--- BEGIN PASSAGE GIVEN ---

As late as 1900, felony offences, such as rape and larceny, under Bahamian law, were punishable by hanging. This coincided with an era in colonial history, when justice was swift and necessarily public. Crimes of moral turpitude were seen as particularly repugnant, depending on who the victim was.

In the olden times, the good old days as we like to think of them, capital punishment was conducted publicly, for good reason. This was to ensure that the right person, was properly despatched, and without the encumbrances of an earthly body, they may possibly find ways to redeem themselves in the next life.

Public hangings were also a conscience stirring tool for those still in the land of the living. Nothing like the sight of a hanged man, twitching at the end of a rope, to send the wayward, quick sticks, back to church.

Historically speaking, under the common law, there was nothing unusual about public executions before the 19th century. Nothing at all!

--- END PASSAGE GIVEN ---
--- BEGIN STORED RECORDS ---

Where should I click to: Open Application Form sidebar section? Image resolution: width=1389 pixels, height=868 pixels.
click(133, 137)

--- END STORED RECORDS ---
--- BEGIN STORED RECORDS ---

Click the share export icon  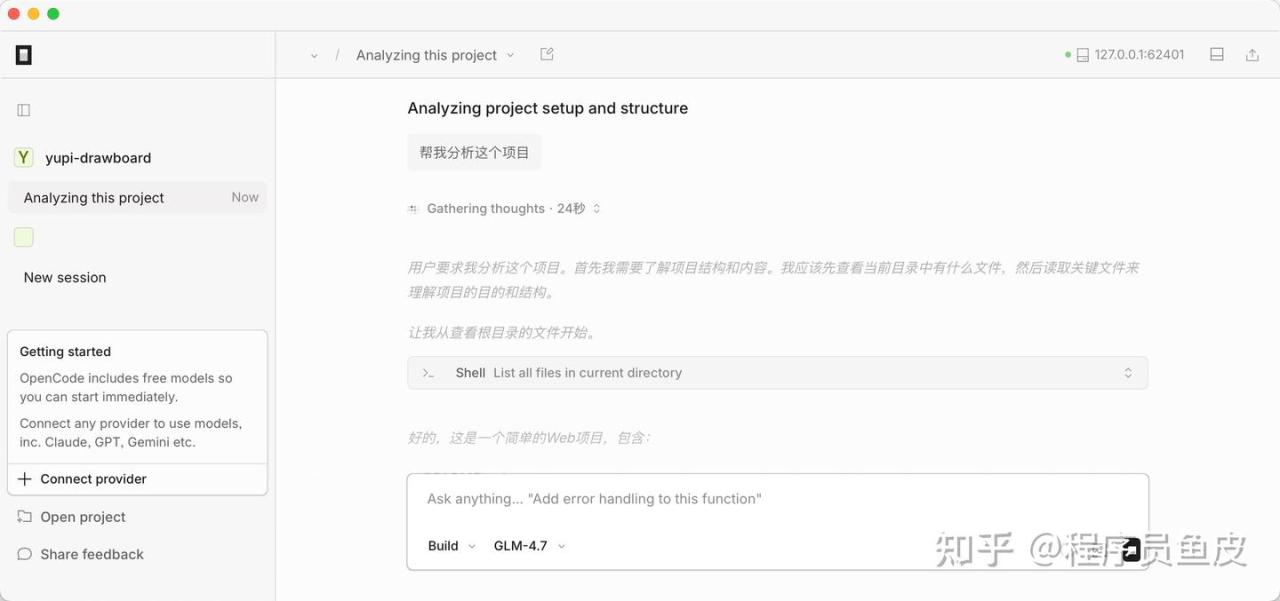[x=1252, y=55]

--- END STORED RECORDS ---

WHAT TO DO
A) Reproduce word for word the stretch of the passage on Bahamian public hangings from "In the olden" through "back to church.".
B) Carry on the passage on Bahamian public hangings, starting after its last sentence.

ANSWERS FOR THIS EXERCISE
A)
In the olden times, the good old days as we like to think of them, capital punishment was conducted publicly, for good reason. This was to ensure that the right person, was properly despatched, and without the encumbrances of an earthly body, they may possibly find ways to redeem themselves in the next life.

Public hangings were also a conscience stirring tool for those still in the land of the living. Nothing like the sight of a hanged man, twitching at the end of a rope, to send the wayward, quick sticks, back to church.

B)
Famous executions in British history are pages and pages long. Hundreds of books have been written on the executions under Henry VIII, the execution of King Charles I in 1649 and countless others, before and after these. The last public execution, in England, was in 1868.

We forget as well that public executions have been lauded in popular revolutionary history. The French Revolution wouldn’t be the French Revolution, with all of its liberté, égalité, fraternité, without its resounding account of the guillotine executions of Marie Antionette and other aristocrats.

Letter to Editor in 1850 responding to brouhaha over too many Baptists using the burial grounds recalls the large numbers who attended popular hangings in 1850 and 1827

The Bahama Herald, Nassau, 10th August 1850

JANUARY 1827 – James H. Cocken convicted of raping his 11 year old sister in law, in his own house and on the Sabbath – Sentenced to Hang.

James H. Cocken was tried for depraved moral turpitude. He raped his wife’s sister, his sister-in-law. She was only 11 years old.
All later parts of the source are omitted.